In fact, that’s the problem driving Prop 50: partisan politics have evolved. While it may have seemed, back in 2010 when the current law was passed, that Democrats and Republicans were timeless political forces never subject to change, history has shown otherwise—which is the problem that Prop 50 is responding to. Even though Democrats and Republicans had been around for decades by that point as generally stable parties, now that the Republican party has essentially become the new American Nazi party, continuing to give it a potentially outsized seat at the table seems much less advisable, not just in terms of giving it influence but also because it means that the system itself can’t adapt to any evolutions in the partisan landscape. If new parties become popular, perhaps because people are disenchanted with the old ones, the system won’t be able to treat them as major players so long as the old players get the benefit of this built-in advantage in how they get to participate in the redistricting system.

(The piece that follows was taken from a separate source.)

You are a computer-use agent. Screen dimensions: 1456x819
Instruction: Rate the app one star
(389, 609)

But the more immediate problem is that, given the way Republicans have changed, giving Republicans any political power threatens the entire democratic system. It would ordinarily be unthinkable to manipulate an electoral system to favor or disfavor a party—except that’s the business Republicans themselves are now in. And adopting a principled position to not engage in such practices unfortunately has the practical consequence of yielding to those eager to weaponize them the power to do so, and in a way inconsistent with the continued function of our representative democracy.

Allowing Republicans to grab gerrymandered power now surrenders our nation to them, which is not a decision we can afford to make if our nation is to have a future. At this moment in history there are existential reasons to ensure that Democrats can get to Congress in strong enough numbers to exert political power instead. Not because Democrats are necessarily all that great, but because Republicans are openly committed to autocratic policies that upend our constitutional order. If our federal system is going to be defended, the party not going out of its way to attack it at least needs a shot at getting into office in sufficient numbers to protect it.

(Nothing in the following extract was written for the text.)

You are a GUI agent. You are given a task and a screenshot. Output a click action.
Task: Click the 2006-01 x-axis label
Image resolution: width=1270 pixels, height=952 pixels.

And because Democrats aren’t just the current minority party in those red states but more often than not the party preference of minorities. The goal of getting them elected isn’t just to further that specific party but to make sure that communities favoring them can simply be represented in Congress at all. As long as Republicans have the power to frustrate that representation, it’s important that the rest of us make sure to have their backs so that everyone can participate in directing the future of our country.

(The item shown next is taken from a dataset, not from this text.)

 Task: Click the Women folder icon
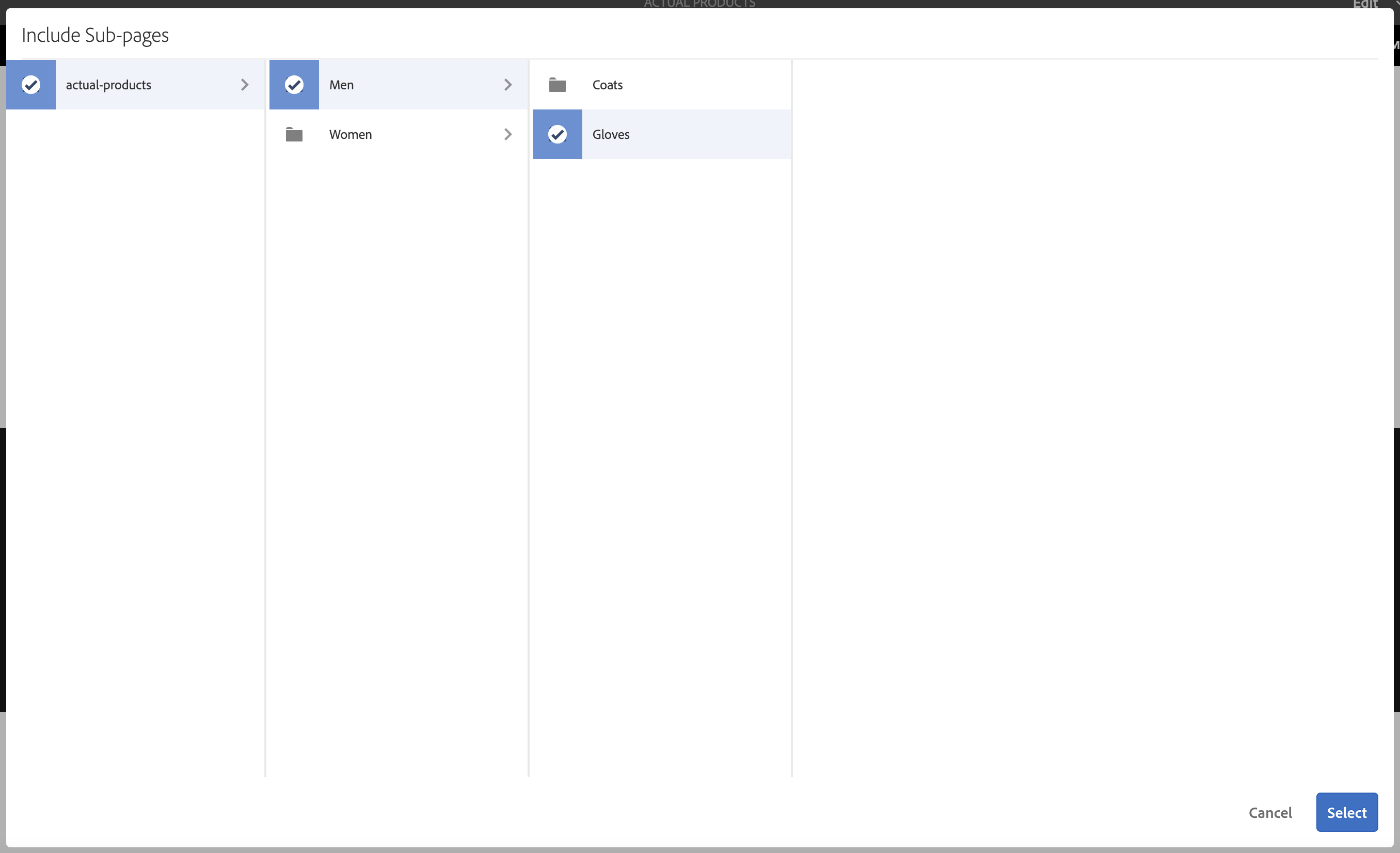294,135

Furthermore, the proposition does a bit more than just change how California’s congressional districts are to be mapped for the next few election cycles. Although it is mostly symbolic, the proposition declares its support of the principle that congressional apportionment should be done by “fair, independent, and nonpartisan redistricting commissions nationwide.” It further declares that there should be federal legislation and even a constitutional amendment to ensure that this approach become the rule nationwide that all states must follow to end, once and for all, the gamesmanship that these red states are engaging in, so that no state is able to frustrate the political will of their people in pursuit of their own disproportionate power ever again.